I couldn’t see at that time that all the skills would serve me in the work I do now, like writing my book and blogs, organizing and building my business, and the necessary communication skills I rely on to connect with beautiful viewers like yourself. Sometimes, we can’t see how our past or present will serve our future but I promise you this; it will.
As for being average, you are far from it! You are destined for greatness but it’s up to you to tap into your potential and find a way to be of service. I’m so grateful that I have found a career that has pushed me to be the best, most fearless version of myself already but I know it can take time. I was once a second year uni student, carrying her books and laptop to class, meeting with my lecturers and trying to understand statistics so I could pass that dreaded unit. I was once that anxious teen trying to find direction and sense even a glimpse of control over my future. I had a part time job in retail selling shoes and I’d babysit my high school math teacher's kids on Saturday nights.
I guess my life was also pretty average and some might say that I was too?
The thing that sets successful people apart from what you might consider to be average, is heart. It’s passion or a longing to want to do something meaningful. It’s the people who treat others with kindness and compassion and know that we all are here for a reason. There’s no one else on the entire planet just like you. That’s pretty amazing and so when you think about it that way, no one is average! We might have different skill sets and some of us are more creative or academic in different ways but we are unique. Please never fear being average because it’s not in your DNA.
Also, to achieve greatness in life takes time and effort. I know that some people look at the work I do and find inspiration in what I’ve built over time. My older sister is my biggest fan and repeatedly tells me how much I inspire others but it never sinks in. I feel like I am just being myself and leading by example. I face my fears head on and I constantly ask for support and help from the people around me to become my most confident self. In saying that, it’s taken me 5 years of university, 2 degrees, 3 volunteer jobs, and 5 years since starting my stationery line and YouTube channel to be where I am now (and a whole lot of blood sweat and tears, pep talks from friends and family and a dozen self development books!)

- **Source information**
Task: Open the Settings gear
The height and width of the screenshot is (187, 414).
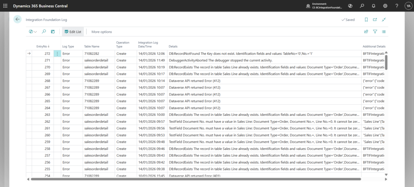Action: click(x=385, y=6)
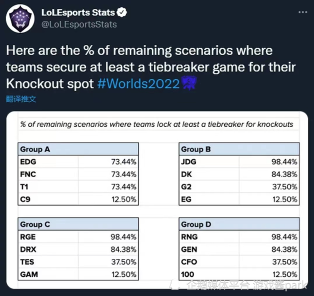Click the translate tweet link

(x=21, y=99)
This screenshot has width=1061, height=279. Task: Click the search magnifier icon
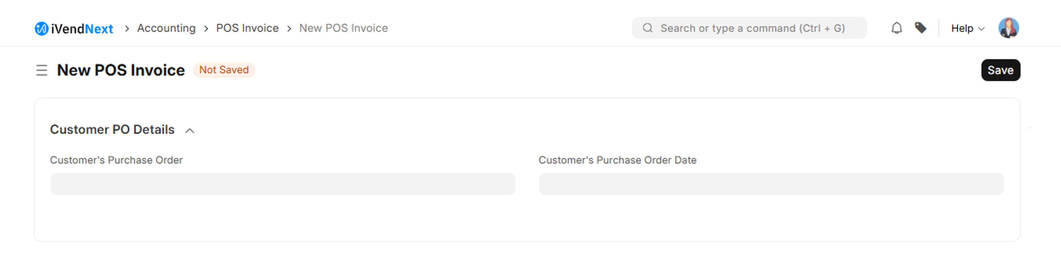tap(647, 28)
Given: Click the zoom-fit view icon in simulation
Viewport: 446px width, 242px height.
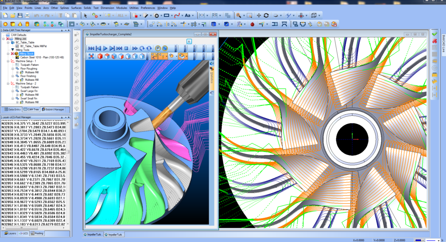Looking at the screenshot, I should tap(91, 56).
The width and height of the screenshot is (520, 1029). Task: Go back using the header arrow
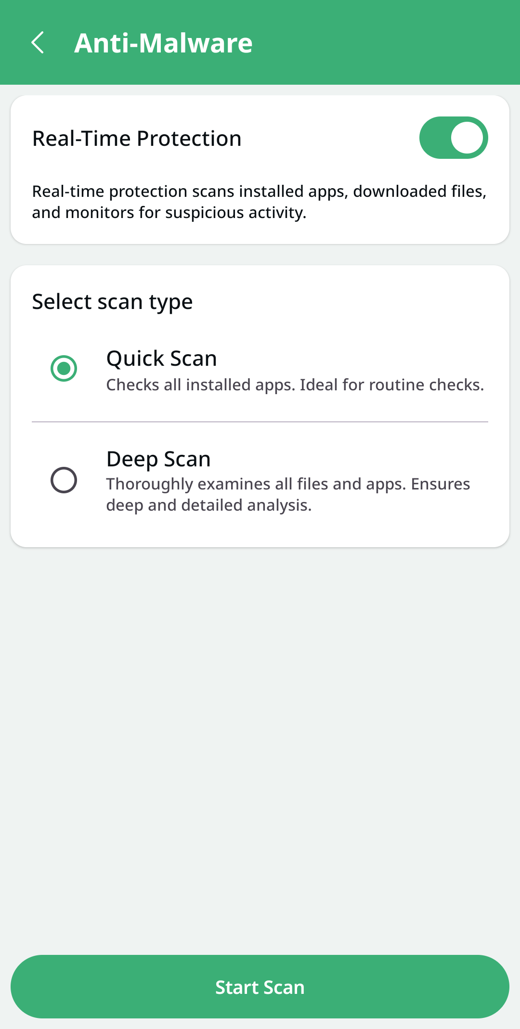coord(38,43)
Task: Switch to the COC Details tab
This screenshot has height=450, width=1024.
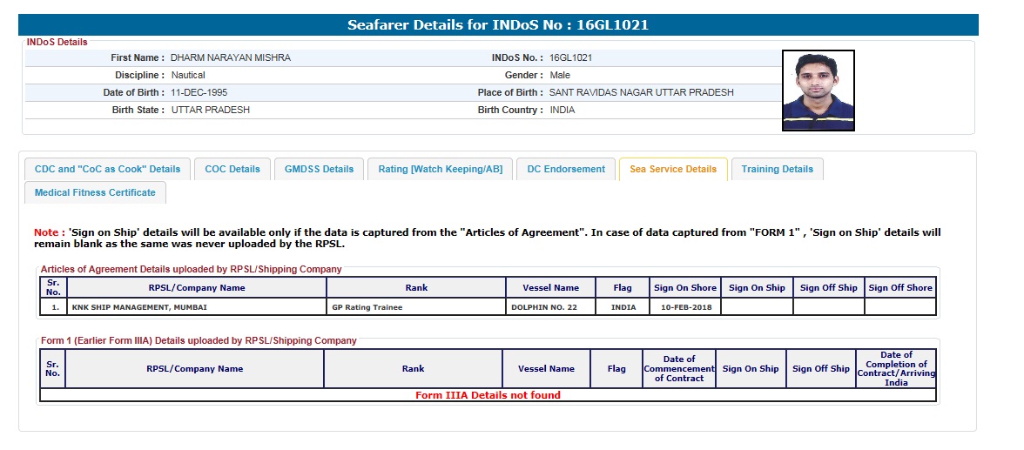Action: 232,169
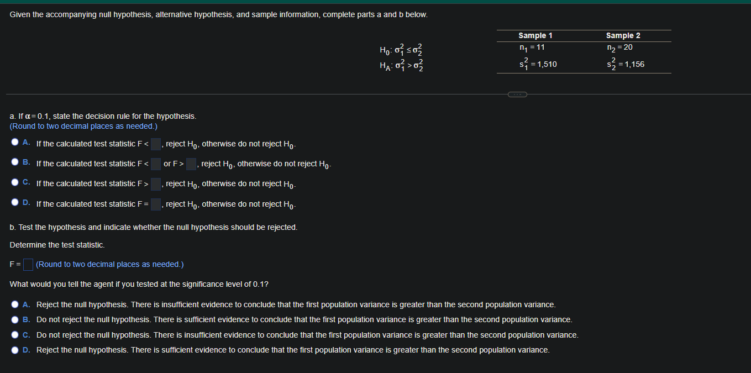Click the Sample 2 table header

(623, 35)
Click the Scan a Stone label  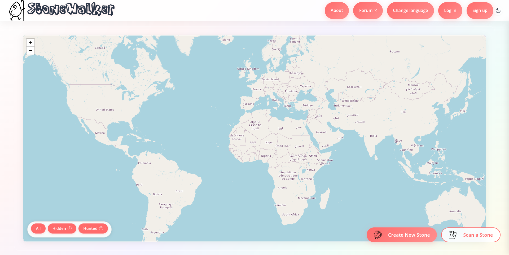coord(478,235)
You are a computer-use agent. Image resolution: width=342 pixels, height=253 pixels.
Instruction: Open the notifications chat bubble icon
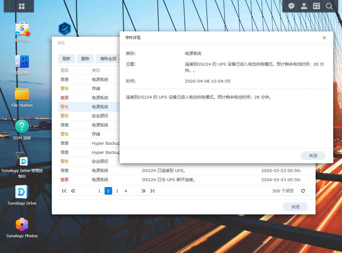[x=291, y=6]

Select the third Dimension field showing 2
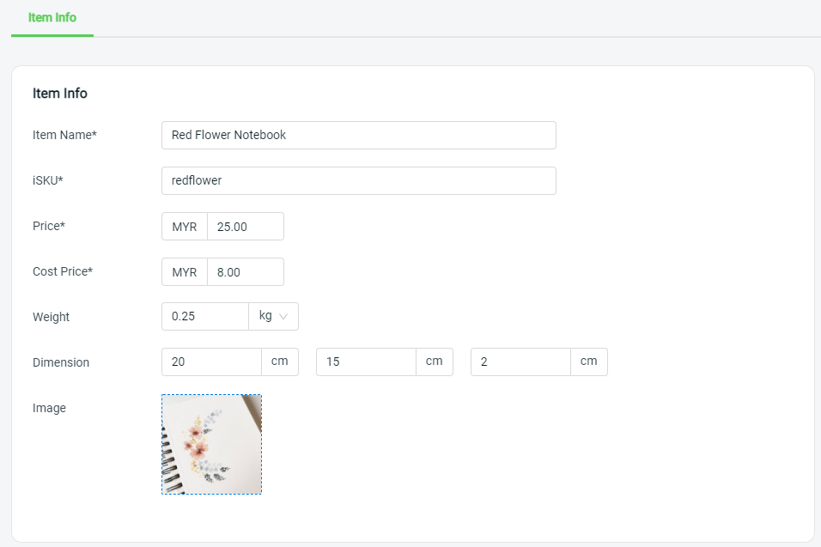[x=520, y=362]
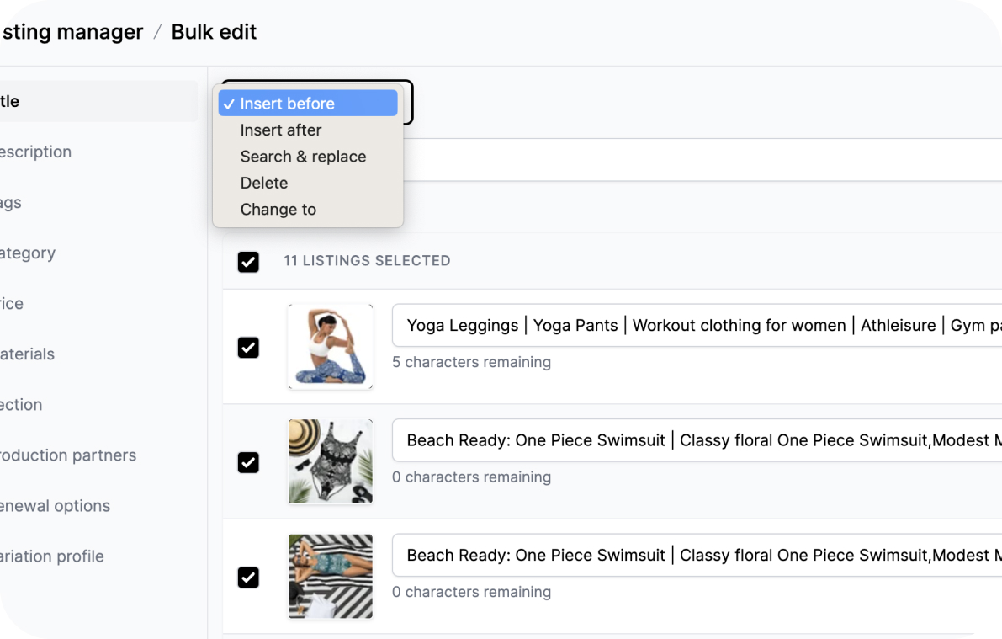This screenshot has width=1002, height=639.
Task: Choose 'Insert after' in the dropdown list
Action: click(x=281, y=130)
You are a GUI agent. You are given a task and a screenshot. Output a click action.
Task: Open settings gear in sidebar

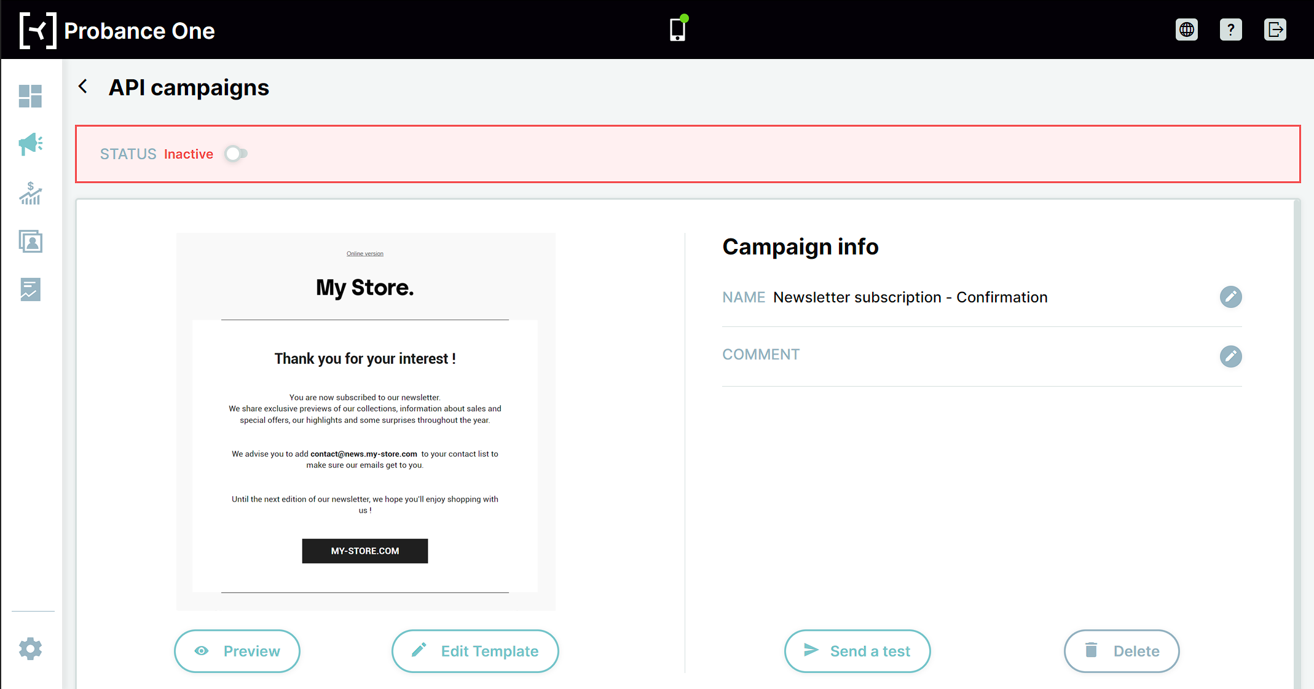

- **Work instructions**
a - In the passage on being average, how many degrees does the writer say it took to get where they are now?
b - Rewrite the passage on being average, starting with "The thing that" and going on through "in your DNA.", with "compassion" replaced by "empathy".

- **Answer list**
a - Two degrees.

b -
The thing that sets successful people apart from what you might consider to be average, is heart. It’s passion or a longing to want to do something meaningful. It’s the people who treat others with kindness and empathy and know that we all are here for a reason. There’s no one else on the entire planet just like you. That’s pretty amazing and so when you think about it that way, no one is average! We might have different skill sets and some of us are more creative or academic in different ways but we are unique. Please never fear being average because it’s not in your DNA.